This project aims to collect a small but diverse set of documents that represents virtually every real-world use-case for digitizing documents with OCR. The goal is to include a handful of every document type (e.g. book, academic paper, magazine), document layout (e.g. single column, multi-column, table), and scanning condition (e.g. screenshot, high-resolution scan, low-resolution scan).
Many corpuses used for benchmarking OCR contain a large number of homogenous documents. For example, a benchmark may use a corpus of 10 thousand scanned academic papers. This leads to benchmarks that are slow to run and produce the mere illusion of robust results.
There is no reason for a benchmark to include many documents that are essentially identical. If an OCR program is 98% accurate for a single two-column English document scanned at 300DPI, it will likely produce similar results for other two-column English documents scanned at 300DPI. Having 10,000 such documents does not make the benchmark more robust in a meaningful way. The program may still perform extremely poorly with other types of documents--for example, documents with different layouts, documents that use a different vernacular, documents scanned at a different resolution, etc.

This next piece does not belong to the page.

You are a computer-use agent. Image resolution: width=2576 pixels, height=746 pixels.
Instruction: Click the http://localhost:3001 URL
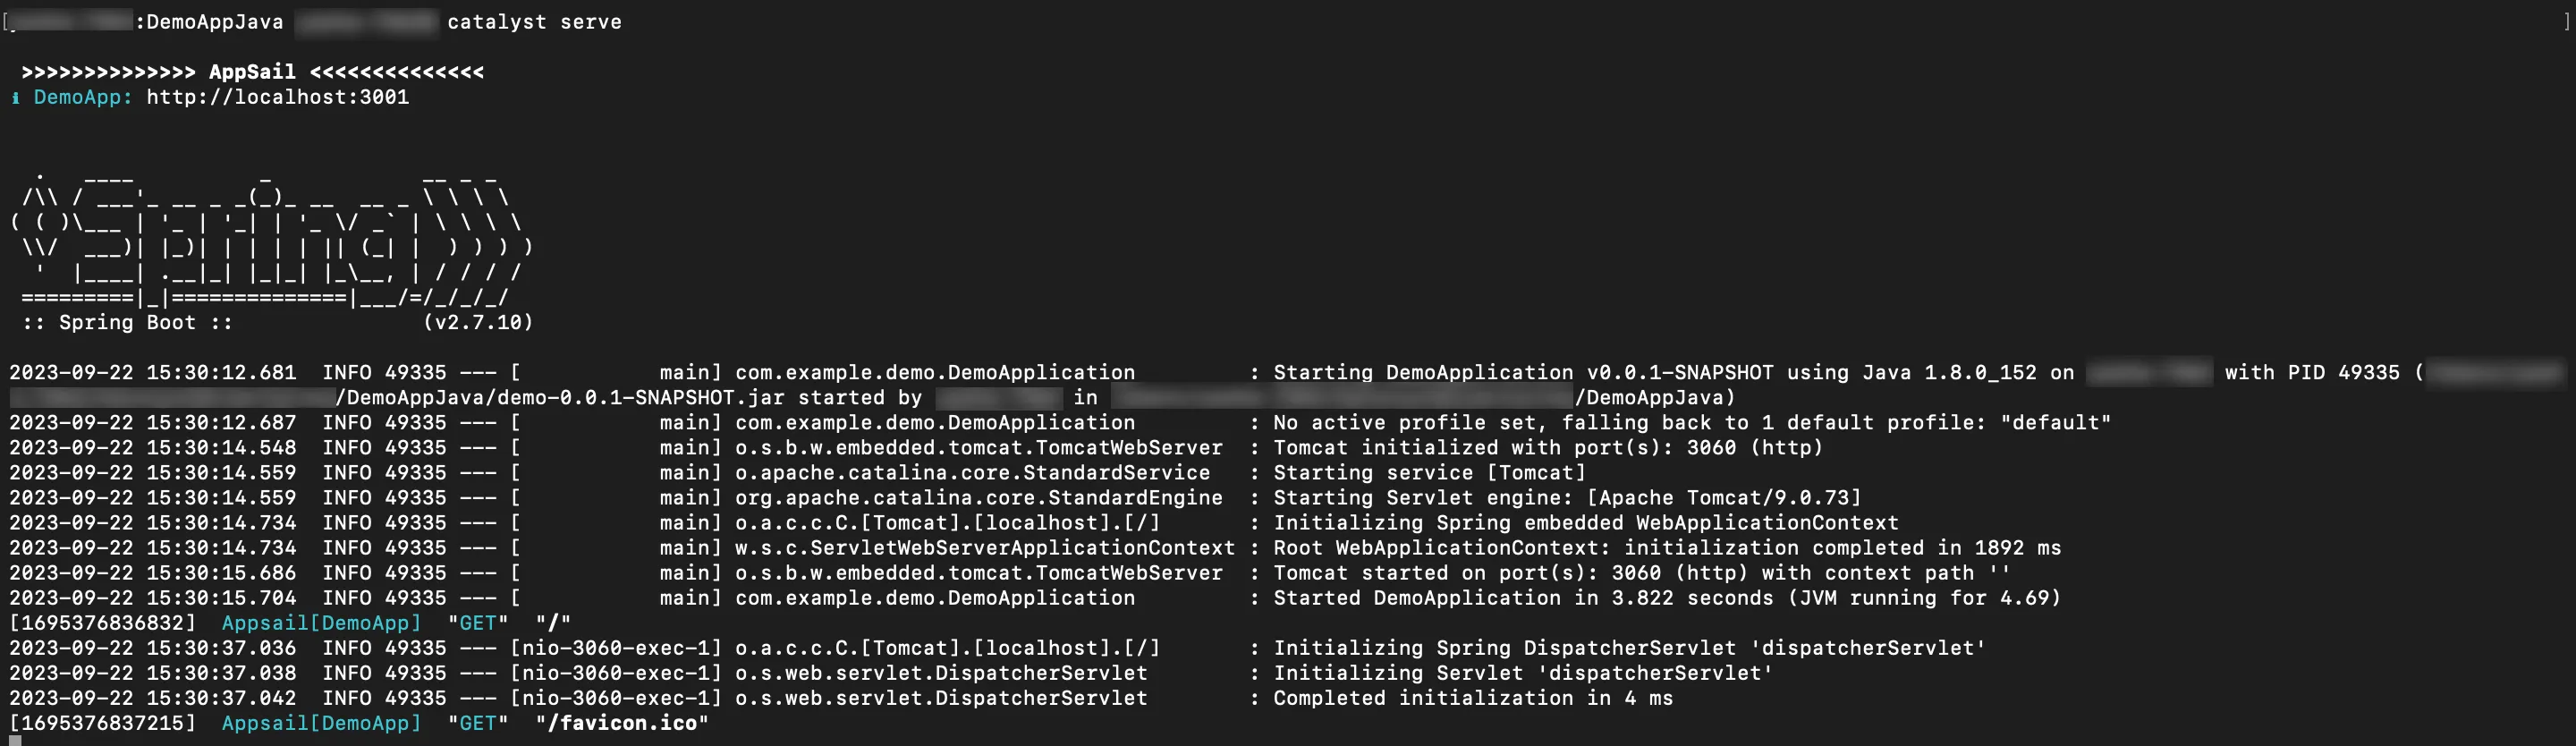tap(278, 97)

The corpus may include all printed documents that a user may need to digitize using OCR. This includes most document types--books, forms, receipts, newspapers, etc.
The following types of images are outside the scope of this project. In all cases, these document types are excluded because they present unique/specific challenges that are not broadly applicable to general document digitization use-cases.
- Handwritten text
- Most OCR programs do not work with handwritten text, and do not claim to support it.
- CAPTCHAs
- CAPTCHAs are deliberately designed to be adversarial to common OCR programs.
- Pictures of non-documents
- License plates, T-shirts, street signs, etc.
- Traditional OCR programs are not designed for these types of applications, and are not the best approach.